# Shed Construction Pictures



## Corie (Jan 6, 2008)

Here's my fall/winter project.  Started on Thanksgiving, but having no help makes the job go slow.  It's 12x16 with a storage loft above and will have a stove hookup and stack gas measuring system in the left corner.

Please don't comment on the construction technique, or lack there of.  I are not a carpenter. Hah!


----------



## Ridgefire (Jan 7, 2008)

Looks good to me


----------



## wahoowad (Jan 7, 2008)

Don't forget to run cable to it.
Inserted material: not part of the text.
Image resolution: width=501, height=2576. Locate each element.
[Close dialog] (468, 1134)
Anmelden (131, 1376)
It is great to get away and watch the game when the nagging starts to get too loud.


----------



## Corie (Jan 7, 2008)

There will definitely be electricity out there, but cable......hrmmmm...........hadn't thought of that yet.  That can be arranged.
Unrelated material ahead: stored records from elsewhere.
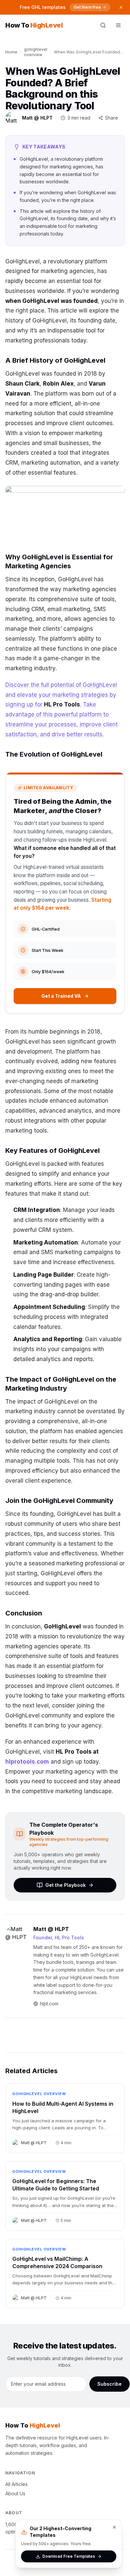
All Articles (16, 2484)
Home (11, 51)
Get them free (87, 7)
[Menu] (118, 25)
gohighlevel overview (35, 52)
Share (111, 118)
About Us (15, 2493)
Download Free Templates (68, 2556)
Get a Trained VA (61, 996)
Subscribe (109, 2384)
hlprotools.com (27, 1761)
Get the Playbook (65, 1885)
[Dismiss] (121, 7)
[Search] (103, 25)
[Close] (114, 2527)
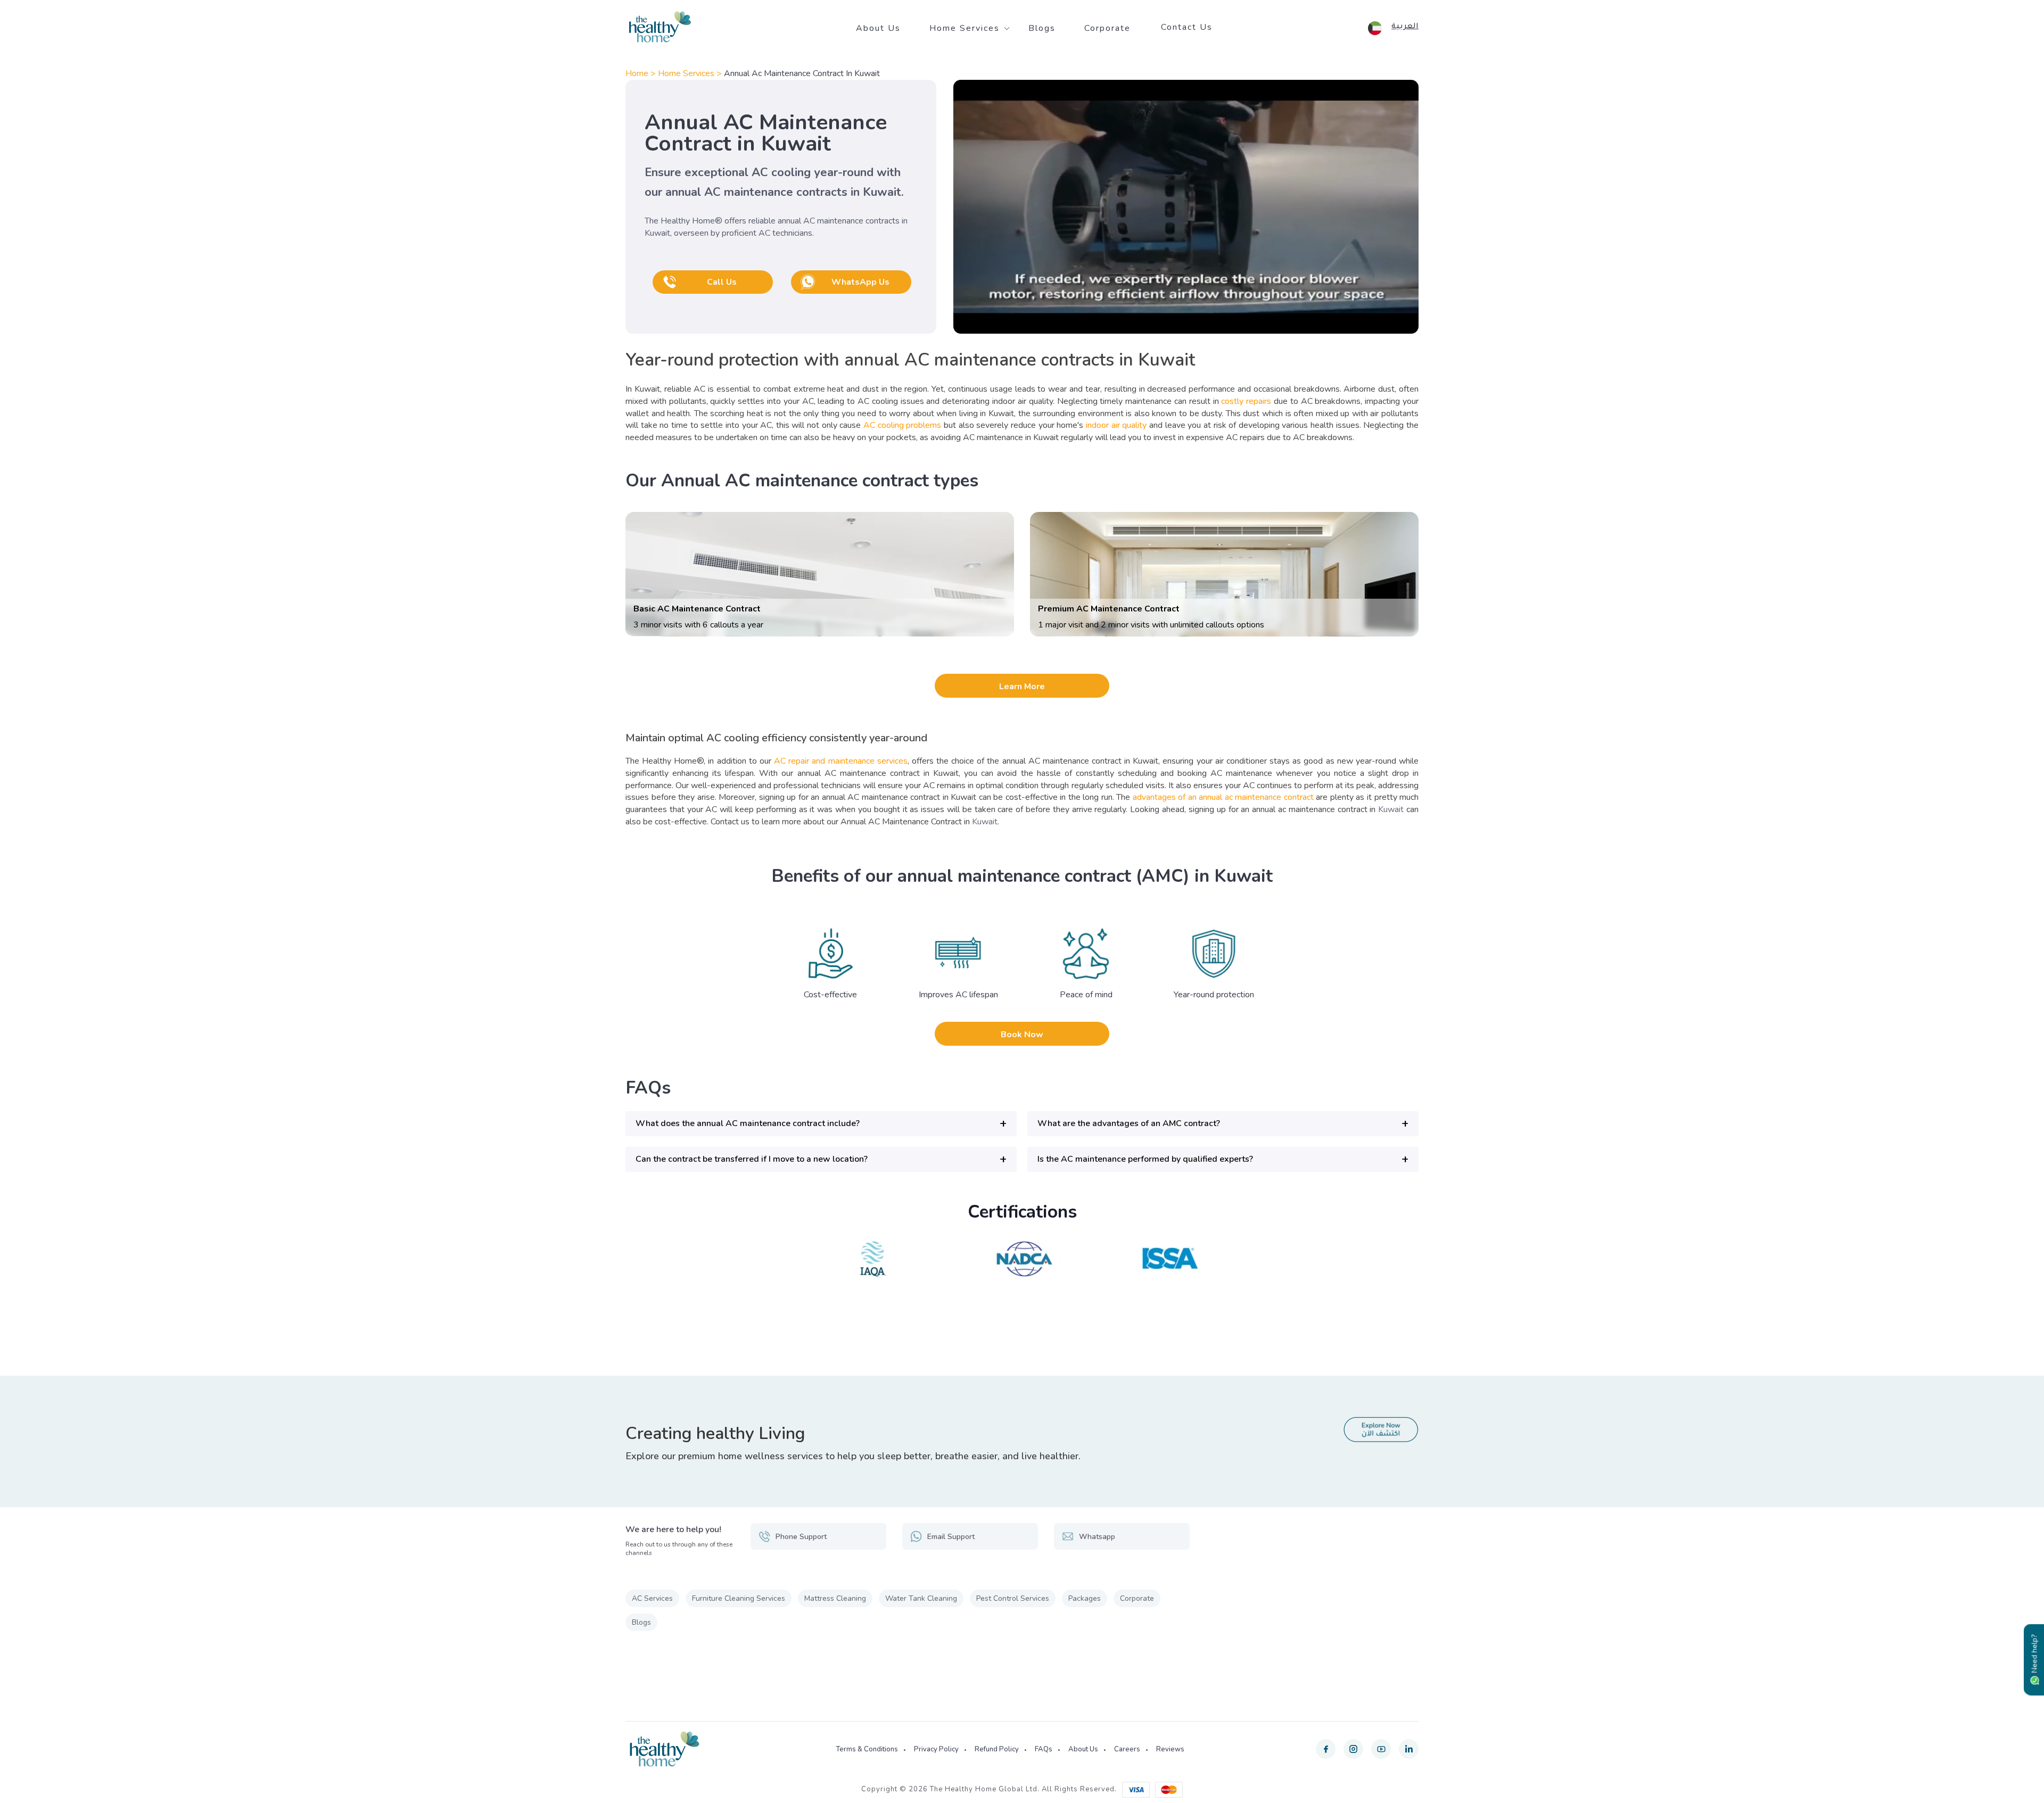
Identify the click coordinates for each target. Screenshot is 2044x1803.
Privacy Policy (936, 1749)
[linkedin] (1409, 1749)
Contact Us (1187, 27)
I'm thinking about a sink too, because I'm going to be butchering deer out there as well.


----------



## mikeathens (Jan 9, 2008)

Might as well plan room for the keg-o-rator, while you're at it...


----------



## Metal (Jan 9, 2008)

Mind if I "shed" some light on the subject?


----------



## Corie (Jan 10, 2008)

Hehe, feel free!


I tried to get the roof sheathing up last night by myself, but that served to be a lot tougher than i thought.  I just can't pick up a 4x8 sheet and walk up the ladder with it and then place it on the roof.

Anyone have any fun tips?


----------



## Gunner (Jan 10, 2008)

Corie said:
			
		

> Hehe, feel free!
> 
> 
> I tried to get the roof sheathing up last night by myself, but that served to be a lot tougher than i thought.  I just can't pick up a 4x8 sheet and walk up the ladder with it and then place it on the roof.
> ...



Call this number and ask for Mike 1 800 245 6489 I'm sure he'll give you a hand :lol:


----------



## Jags (Jan 10, 2008)

Gunner said:
			
		

> Corie said:
> 
> 
> 
> ...



Now that there is funny. 

Corie - have you tried to take one end of the sheet and set it on the edge of the roof (while holding the other end up) and then walk up the ladder.  It will take a bunch of weight off for you.  Make sure you have a good, sturdy ladder for this method.  If the sheet wants to slip back down before you get it nailed, drive a couple of nails into the rafters to rest the sliding sheet onto.

I hope that makes sense.


----------



## ecfinn (Jan 11, 2008)

Corie said:
			
		

> Hehe, feel free!
> 
> 
> I tried to get the roof sheathing up last night by myself, but that served to be a lot tougher than i thought.  I just can't pick up a 4x8 sheet and walk up the ladder with it and then place it on the roof.
> ...



Lay the sheet flat against the ladder longways.  Push it up the ladder in front of you as you climb.  When you get to the top, then pick it up and put it on the roof.  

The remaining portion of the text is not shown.